Don’t Text Your Employer


Not exactly sure when this ended up being the norm, yet when did texting become the medium for important conversations? In today times, it’s not uncommon for someone to talk about a difficult part of a connection with someone over text, or for it to be the method one spouse elects to tell their partner that they want a divorce. Sometimes people will speak about something heartbreaking that happened, or say mean things to a person that they’d never have the guts to say to their face. And the real kicker? It happens at all times, as casually as if the same people were actually just buying lunch.

Well. Heads up. We understand this is gonna be a real surprise, but would like to know one area in which this “texting tactic” should never be used?

Don’t text your boss, homie.

Even when it’s cool among your group of friends, it’s not gonna be cool with the big guy at the office. Nope. If you have something to say, it’s consistently better to go and have that talking in person, and the following’s why.

Your mad texting skills may mean you’re super social and have lots to say, but they aren’t heading to help you follow saying important things in person. Sometimes you might need to go talk to the one in charge about something at the office that you’re uneasy with, or you might be itching under the collar because you feel that you are worthy of a raise and you’re willing to go pitch your case.
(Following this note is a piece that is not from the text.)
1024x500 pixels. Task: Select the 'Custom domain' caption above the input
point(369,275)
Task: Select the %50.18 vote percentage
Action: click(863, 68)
Pretty sure, unless he’s already your buddy, he’s not willing to respond in the best fashion when his phone dings and it’s a text from you: “What’s up bro, I think I need a raise”. (And we’re not even going to talk about the fact that you’re missing an apostrophe and comma, there should be a question mark after your question, and there ought to be a period lattermost of what should be your second sentence. That’s really for a chat on grammar. Onward.) Suggestion: it’s a great idea to learn how to have important talks in person and be able to express yourself verbally, even in situations that may be a little unpleasant.

To agree to that point, conversations in person will glean more point from your employer. When he or she knows that you’ll come to their office to talk about your concerns, they’ll know you won’t conceal behind a screen when you have something important to say. They’ll appreciate that you have an opinion, and you own it adequately to step up and say it out loud.

Discussing something face to face gives your boss an opportunity to get to know you personally. And sure, we know you don’t want to be known as the person who’s trying to become the favorite, but it’s never bad to establish a few connections that make the people you work with more than just titles.

And, as an ultimate point, if your boss understands more about you and likes what they figure out about your work ethic and personality, it may open doors professionally that you might not have had otherwise. If you stick out in a nice way (rather than being just another person at a cubicle), you might be the person the administrator team calls on when they are planning to make a new strategic move, or when they have an extra ticket for box seats to an upcoming game.

Go and have the conversation face to face, even if it has to happen on one of our coaches when the boss hires us to do the driving for the office ski trip. We’ll try not to listen in, but we’ll definitely give you the thumbs up on the sly for having enough guts to say it how it is.